Auf Einladung der Gay Alliance Ukraine sind sie unterwegs, um Politik zu machen, Politik mit einfachen, kreativen Mitteln, die nicht teuer sind und Spaß machen. Naomi Lawrence, Künstlerin aus München, hat das Konzept dafür entwickelt, für die Creative Protest Workshops, die erstmals auf Tour gehen durch die Queer Homes der Ukraine. Die Queer Homes – das sind Kultur- und Kommunikationszentren für LGBTIQ, die die Gay Alliance Ukraine im ganzen Land betreibt. Begleitet wird Naomi von Ania Shapiro, einer amerikanischen Menschenrechtsaktivistin aus Berlin, die wie Naomi Lawrence Teil von Munich Kyiv Queer ist. Mila und Vera, zwei ukrainische Filmemacherinnen, zeichnen das Ganze mit ihrer Kamera auf. Am Ende soll ein Dokumentarfilm entstehen. Ein deutsch-ukrainisches Gemeinschaftsprojekt, eine Herzensangelegenheit für alle.

15 Stunden im Zug sind nie angenehm, aber eigentlich war’s nicht so schlimm bis auf die Fenster, die sich nicht öffnen ließen, das war echt stickig. Die Strecke ist gar nicht so lang und früher hat es auch nicht so lange gedauert. Aber Saporischschja ist sehr nah an der roten Zone, also dem Teil der Ukraine, in dem es Kampfhandlungen gibt. Deshalb wird das Gebiet weiträumig umfahren und das dauert.

Wir waren vorgewarnt: Saporischschja, eine Stadt, in der es außer Industrieanlagen eigentlich nicht viel gibt. Sauren Regen vielleicht. Ha, ha!

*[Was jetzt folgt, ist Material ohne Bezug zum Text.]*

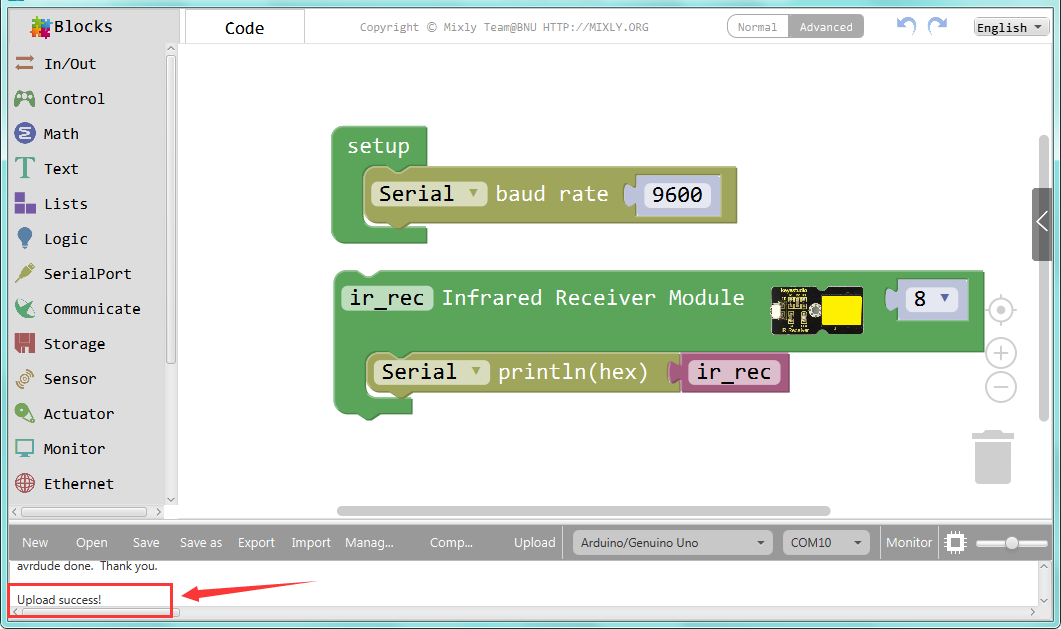This screenshot has height=629, width=1061.
Task: Click the undo arrow icon
Action: 906,26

Als wir Montag früh um 5.40 Uhr am Bahnhof eintreffen, bin ich verwundert. Wo sind die Industrieanlagen? Nun gut, die kommen schon noch. Wir fahren erstmal im Taxi ins Hotel. Ich bin erstaunt, wie weit diese Stadt ist, dabei hat sie gar nicht so viele Einwohner, offiziell 700 000 mit den Flüchtlingen aus dem Osten aber deutlich mehr. Um 11.00 Uhr kommen Rostik und Sascha und machen eine kleine Stadtführung mit uns. Sascha war 2015 für die Ehrenamtsfortbildung von Munich Kyiv Queer und Gay Alliance Ukraine in München. Es ist schön, ihn wiederzusehen.

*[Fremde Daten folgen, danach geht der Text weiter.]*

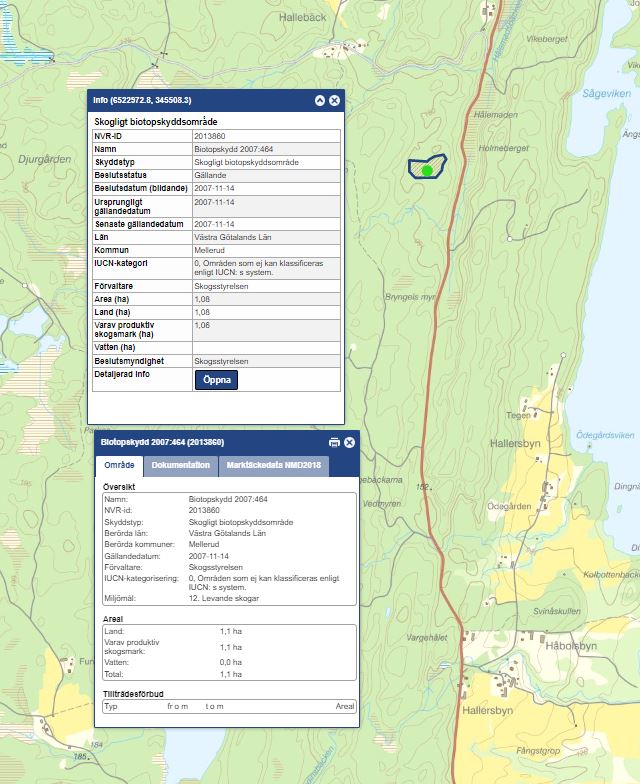Click the Öppna button for detailed info

(216, 379)
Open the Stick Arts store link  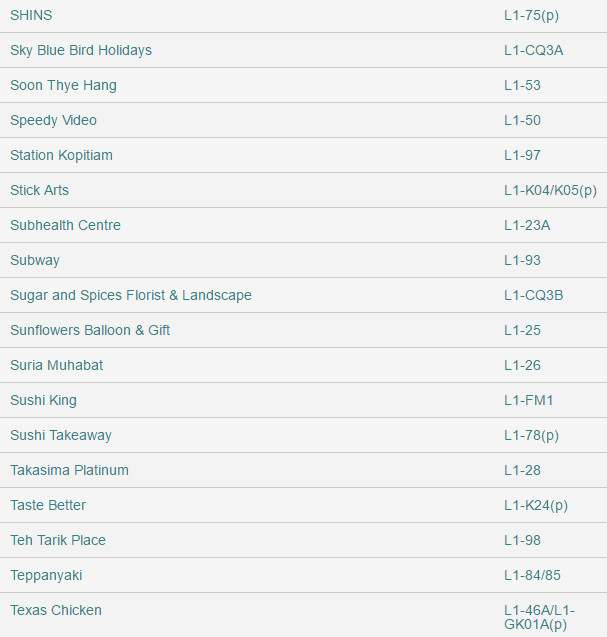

Diese Stadt ist so anders als Odessa oder Kyiw, sie ist so weitläufig, aber irgendwie auch zusammenhangslos. Viel grün aber, auch viel grau. Wir überqueren die Hauptstraße Soborny, es ist der längste Boulevard Europas – zwölf Kilometer lang. Ich bin beeindruckt, aber weit und breit keine Industrieanlagen…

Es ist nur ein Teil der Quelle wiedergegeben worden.